OTU clustering was carried out on the sequences at a similarity level of 97%. According to the α-diversity index, the microbial diversity in the silage was analyzed, including the Shannon index, Simpson index, Chao index, and Ace index. Through principal coordinates analysis (PCA), the original complex data was simplified to uncover the similarities and differences between samples concealed behind the complex data. To explore the relationship between the microflora and silage quality of corn bran silage and whole-plant corn silage, correlation analysis was performed and a heatmap was generated.
2.4. Statistical Analysis
After normal distribution examination with the Shapiro–Wilk test and variance homogeneity examination, two-way analysis of variance was conducted utilizing the general linear model module in SPSS 27.0 Statistics. When the main effect of either factor or the interaction effect between the two factors was statistically significant (p < 0.05), pairwise comparisons were performed based on estimated marginal means, with the Bonferroni correction applied to account for multiple comparisons. Data were presented as “mean ± SD”.
3. Results
3.1. Fermentation Characteristics
Inoculation with A30 had significant effects on pH and acetic acid content of corn bran (Table 2). In the enzyme treatments, the pH was lower and acetic acid content was higher in the inoculation group than the non-inoculation group (p < 0.05). Adding A30 enhanced the pH value of whole-plant corn but did not significantly affect the lactic acid and acetic acid content. (Table 3).
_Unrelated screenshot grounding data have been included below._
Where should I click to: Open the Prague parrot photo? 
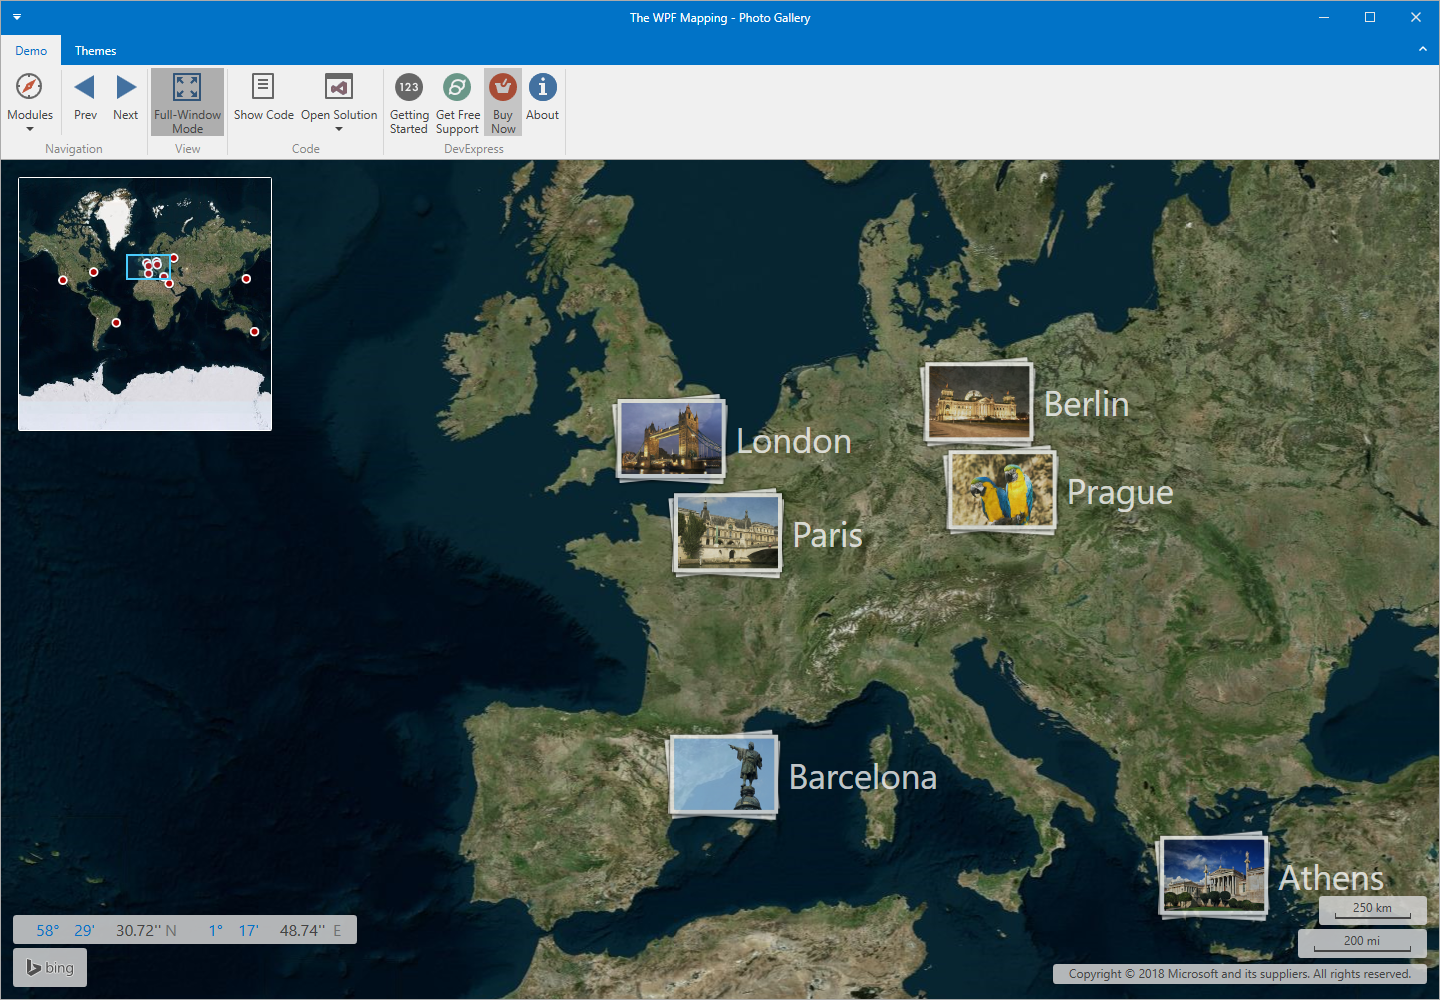(x=1001, y=490)
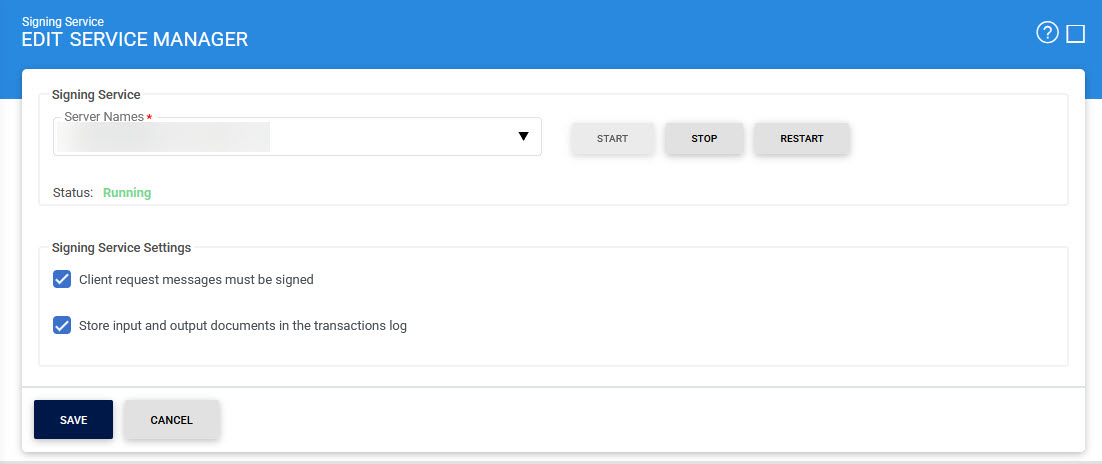
Task: Toggle the store input and output documents checkbox
Action: pyautogui.click(x=62, y=325)
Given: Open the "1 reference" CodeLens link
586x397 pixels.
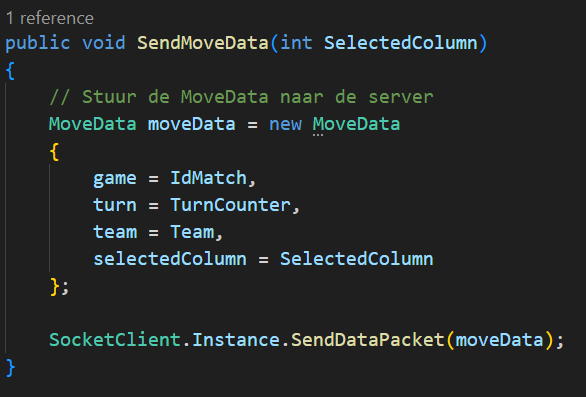Looking at the screenshot, I should [x=50, y=18].
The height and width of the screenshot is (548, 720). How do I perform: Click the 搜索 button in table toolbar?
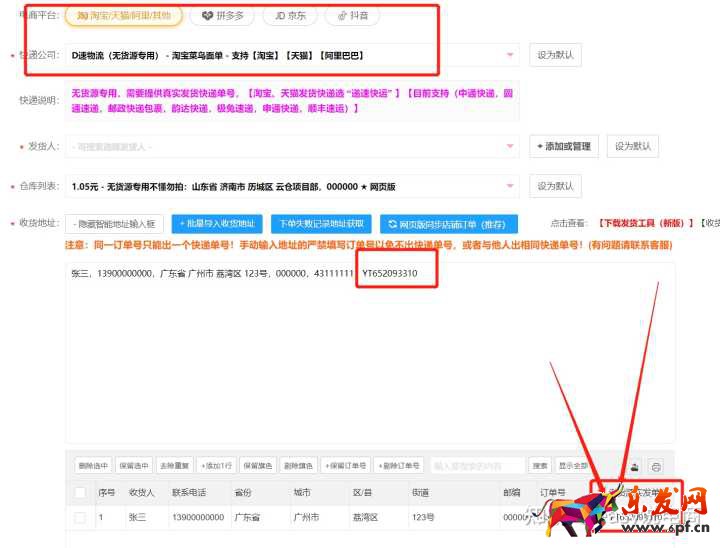540,466
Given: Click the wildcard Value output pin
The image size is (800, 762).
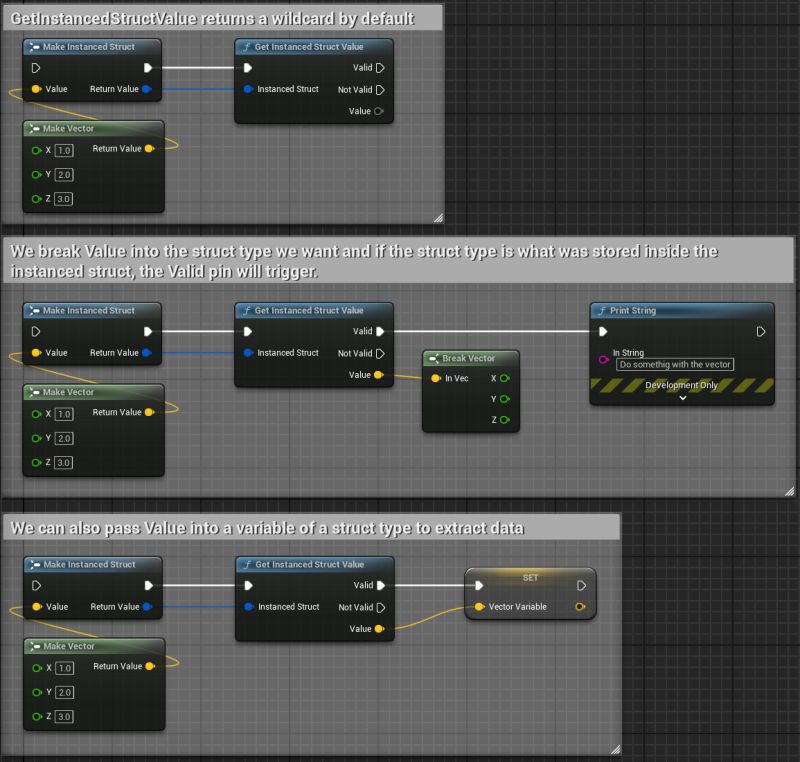Looking at the screenshot, I should (378, 375).
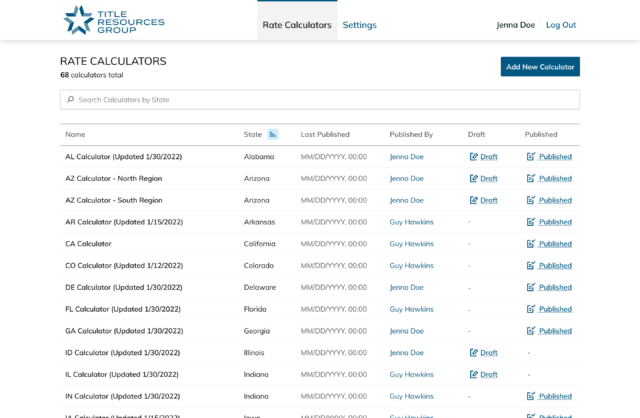Click the State column sort icon
The height and width of the screenshot is (418, 640).
(x=273, y=134)
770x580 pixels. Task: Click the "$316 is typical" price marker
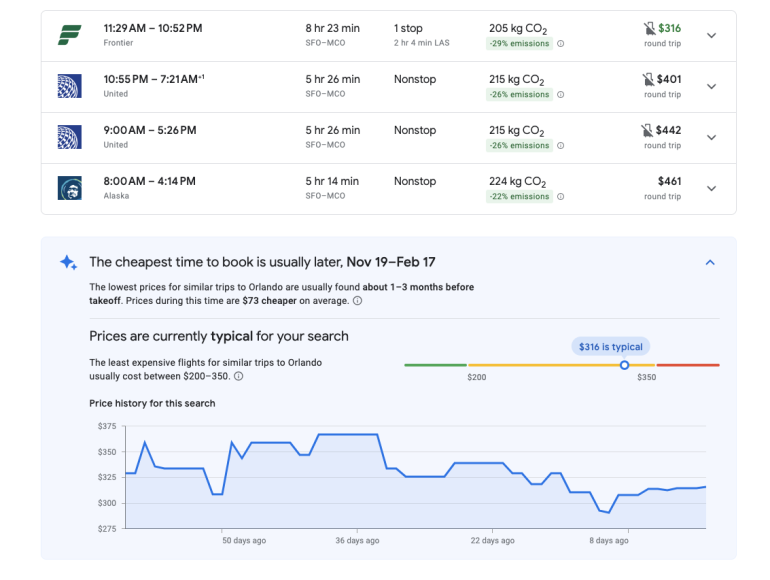(x=612, y=347)
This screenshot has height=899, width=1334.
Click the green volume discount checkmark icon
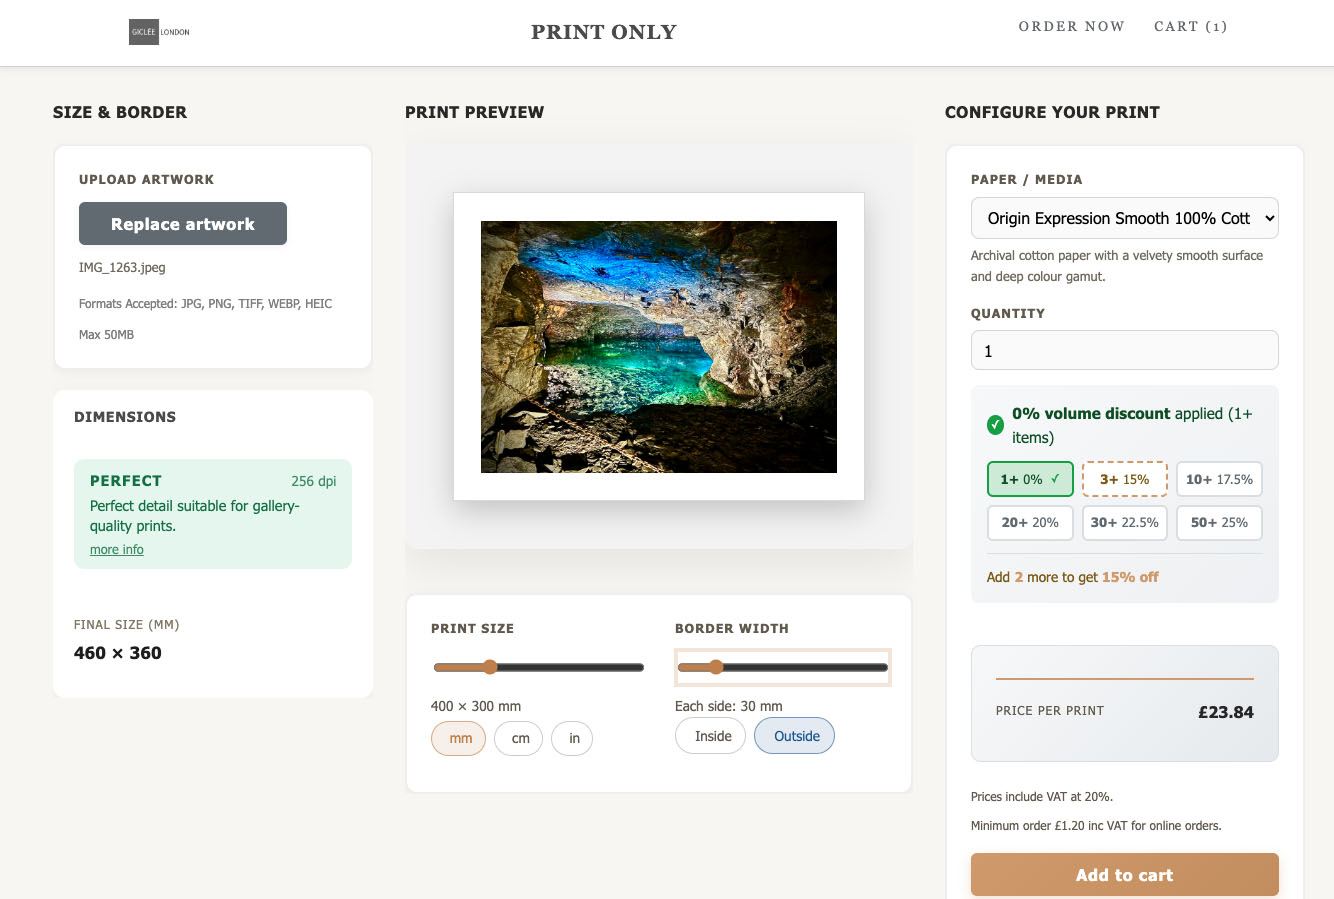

3.2. Nutritional Quality and Fiber Degradation
In the corn bran silage, inoculation with A30 had significant effects on CP, ASP, NDF, ADF, and cellulose contents. As shown in Table 4, the addition of cellulase, A30, and their complex significantly reduced NDF, ADF, and cellulose contents of corn bran silage (p < 0.05). Meanwhile, corn bran silage treated with the complex of strain A30 and cellulase had the lowest NDF, ADF, and cellulose contents after 14 days fermentation. Moreover, the A30 group had higher hemicellulose content than other groups (p < 0.05).
In the whole-plant corn silage, inoculation with A30 had significant effects on NDF, ADF, hemicellulose, and cellulose contents. As shown in Table 5, in comparison with control group, inoculation with cellulase, A30 and their complex all decreased the NDF, ADF, hemicellulose, and cellulose contents significantly (p < 0.05).
Fiber degradation ratio of corn bran and whole-plant corn is shown in Table 6. The separated addition of A30 and cellulase showed higher degradation ratio of NDF, ADF, ADL, and cellulose than the control of corn bran silage. And supplementation of their complex further increased those degradation ratios. For the whole-plant corn silage, adding A30 or cellulase alone enhanced all the fiber degradation ratio. Similarly, the CEL + A30 group showed significantly higher fiber degradation ratio than A30 and CEL groups, except ADL.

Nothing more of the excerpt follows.